KBRO in Bremerton and KNTB in Lakewood, both Washington, are a pair of simulcasting radio stations serving the Puget Sound region. KBRO broadcasts at 1490 kHz with 1,000 watts full-time while KNTB broadcasts at 1480 kHz with 1,000 watts day and 111 watts night. Both stations are owned by Iglesia Pentecostal Víspera del Fin.

History
KBRO, which signed on the air in May 1947, was the one-time sister station of the current KRWM during its early years as Bremerton's dominant community station, and KNTB, which signed on the air as KQLA, with an MOR/Talk format in September 1978, became simulcasts in 1998 as affiliates of the Triangle Radio Network, a service that targeted the LGBT community with a mix of music, Talk, and specialty fare.

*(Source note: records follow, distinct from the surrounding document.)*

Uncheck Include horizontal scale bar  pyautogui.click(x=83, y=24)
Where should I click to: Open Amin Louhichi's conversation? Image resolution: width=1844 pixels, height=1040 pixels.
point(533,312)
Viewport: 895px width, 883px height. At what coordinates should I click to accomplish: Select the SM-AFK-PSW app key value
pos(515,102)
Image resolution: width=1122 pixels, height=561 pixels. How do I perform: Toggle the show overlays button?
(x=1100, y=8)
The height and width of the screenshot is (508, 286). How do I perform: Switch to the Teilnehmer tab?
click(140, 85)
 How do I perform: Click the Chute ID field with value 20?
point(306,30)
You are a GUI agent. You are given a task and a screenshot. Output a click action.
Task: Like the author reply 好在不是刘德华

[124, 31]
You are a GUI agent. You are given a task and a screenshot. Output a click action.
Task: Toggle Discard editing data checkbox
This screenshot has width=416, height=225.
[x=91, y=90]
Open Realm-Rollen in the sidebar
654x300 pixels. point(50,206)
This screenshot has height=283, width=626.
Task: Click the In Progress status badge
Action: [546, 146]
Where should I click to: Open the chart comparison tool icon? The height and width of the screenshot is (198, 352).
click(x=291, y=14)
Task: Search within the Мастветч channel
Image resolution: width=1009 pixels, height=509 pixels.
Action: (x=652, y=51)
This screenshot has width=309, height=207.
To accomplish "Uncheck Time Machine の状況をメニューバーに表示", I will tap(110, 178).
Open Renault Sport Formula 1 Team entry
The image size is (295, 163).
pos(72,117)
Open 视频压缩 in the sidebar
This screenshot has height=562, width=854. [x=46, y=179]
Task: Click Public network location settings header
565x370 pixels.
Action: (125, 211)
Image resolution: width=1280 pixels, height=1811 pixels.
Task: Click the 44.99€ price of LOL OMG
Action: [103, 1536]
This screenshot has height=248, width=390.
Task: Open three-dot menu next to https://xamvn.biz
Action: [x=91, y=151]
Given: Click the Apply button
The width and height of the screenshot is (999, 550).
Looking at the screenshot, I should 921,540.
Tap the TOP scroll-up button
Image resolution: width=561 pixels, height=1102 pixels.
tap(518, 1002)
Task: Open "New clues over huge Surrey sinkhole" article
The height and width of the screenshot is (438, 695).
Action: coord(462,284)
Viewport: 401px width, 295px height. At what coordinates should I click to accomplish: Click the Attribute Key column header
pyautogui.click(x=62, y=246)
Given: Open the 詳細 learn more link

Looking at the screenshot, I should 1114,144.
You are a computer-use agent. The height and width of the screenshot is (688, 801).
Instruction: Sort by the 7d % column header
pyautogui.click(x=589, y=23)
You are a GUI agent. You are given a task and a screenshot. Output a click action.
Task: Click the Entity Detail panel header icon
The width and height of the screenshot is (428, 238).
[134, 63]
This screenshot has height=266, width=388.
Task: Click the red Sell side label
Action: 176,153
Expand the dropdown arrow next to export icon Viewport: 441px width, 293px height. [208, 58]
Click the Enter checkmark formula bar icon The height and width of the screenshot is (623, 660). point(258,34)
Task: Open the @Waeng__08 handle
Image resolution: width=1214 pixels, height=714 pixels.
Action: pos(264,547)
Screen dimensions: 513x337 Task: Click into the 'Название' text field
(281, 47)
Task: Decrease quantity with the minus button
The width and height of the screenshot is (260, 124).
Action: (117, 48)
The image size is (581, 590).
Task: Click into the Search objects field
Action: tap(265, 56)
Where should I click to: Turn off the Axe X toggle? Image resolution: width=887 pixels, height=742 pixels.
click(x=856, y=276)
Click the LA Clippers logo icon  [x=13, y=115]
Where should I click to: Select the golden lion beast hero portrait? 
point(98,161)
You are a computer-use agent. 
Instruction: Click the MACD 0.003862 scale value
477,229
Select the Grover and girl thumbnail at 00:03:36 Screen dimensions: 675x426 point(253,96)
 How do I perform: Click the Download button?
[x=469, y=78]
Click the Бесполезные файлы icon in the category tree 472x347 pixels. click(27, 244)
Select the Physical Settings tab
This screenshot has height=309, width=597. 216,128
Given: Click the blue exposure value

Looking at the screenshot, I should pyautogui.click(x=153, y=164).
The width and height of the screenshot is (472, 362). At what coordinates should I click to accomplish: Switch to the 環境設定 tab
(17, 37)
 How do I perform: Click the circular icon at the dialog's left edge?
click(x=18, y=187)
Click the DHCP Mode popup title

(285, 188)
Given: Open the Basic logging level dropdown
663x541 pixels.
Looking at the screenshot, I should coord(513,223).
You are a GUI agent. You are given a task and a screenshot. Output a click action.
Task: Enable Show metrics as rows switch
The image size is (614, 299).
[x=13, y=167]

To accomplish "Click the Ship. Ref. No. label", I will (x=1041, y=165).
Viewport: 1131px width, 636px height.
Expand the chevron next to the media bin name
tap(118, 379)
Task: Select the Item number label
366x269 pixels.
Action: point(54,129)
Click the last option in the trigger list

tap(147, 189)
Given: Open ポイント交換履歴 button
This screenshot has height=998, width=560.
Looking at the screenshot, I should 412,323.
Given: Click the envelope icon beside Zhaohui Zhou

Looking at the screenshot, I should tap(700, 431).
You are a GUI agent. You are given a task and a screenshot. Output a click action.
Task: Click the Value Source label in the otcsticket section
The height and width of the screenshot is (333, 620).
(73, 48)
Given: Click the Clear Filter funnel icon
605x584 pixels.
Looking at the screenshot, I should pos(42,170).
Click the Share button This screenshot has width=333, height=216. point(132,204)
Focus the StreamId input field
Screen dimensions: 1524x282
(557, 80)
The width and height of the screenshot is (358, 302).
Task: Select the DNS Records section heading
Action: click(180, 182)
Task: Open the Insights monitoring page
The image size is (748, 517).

Controversy, a lack of support from advertisers and signal coverage would force the stations to drop the network and, in the process, be sold to its current owners, in September 2000.  After short terms of broadcasting oldies, and then a Hispanic Christian format, it settled into its current programming in 2005.  Later, KLDY (in Lacey-Olympia, Washington) and K221FJ (an FM translator in Tacoma, Washington) were added to the network.

The stations then broadcast programming from ESPN Deportes Radio, alongside Spanish-language broadcasts of the Seattle Mariners and Seattle Seahawks.

On March 30, 2015, KBRO and KNTB went silent.

On May 22, 2015, KBRO returned to the air with a simulcast of Spanish contemporary Christian-formatted KLSY 93.7 FM.

On November 10, 2015, KNTB returned to the air, also simulcasting KLSY.

External links

FCC History Cards for KBRO

BRO
Radio stations established in 1947
1947 establishments in Washington (state)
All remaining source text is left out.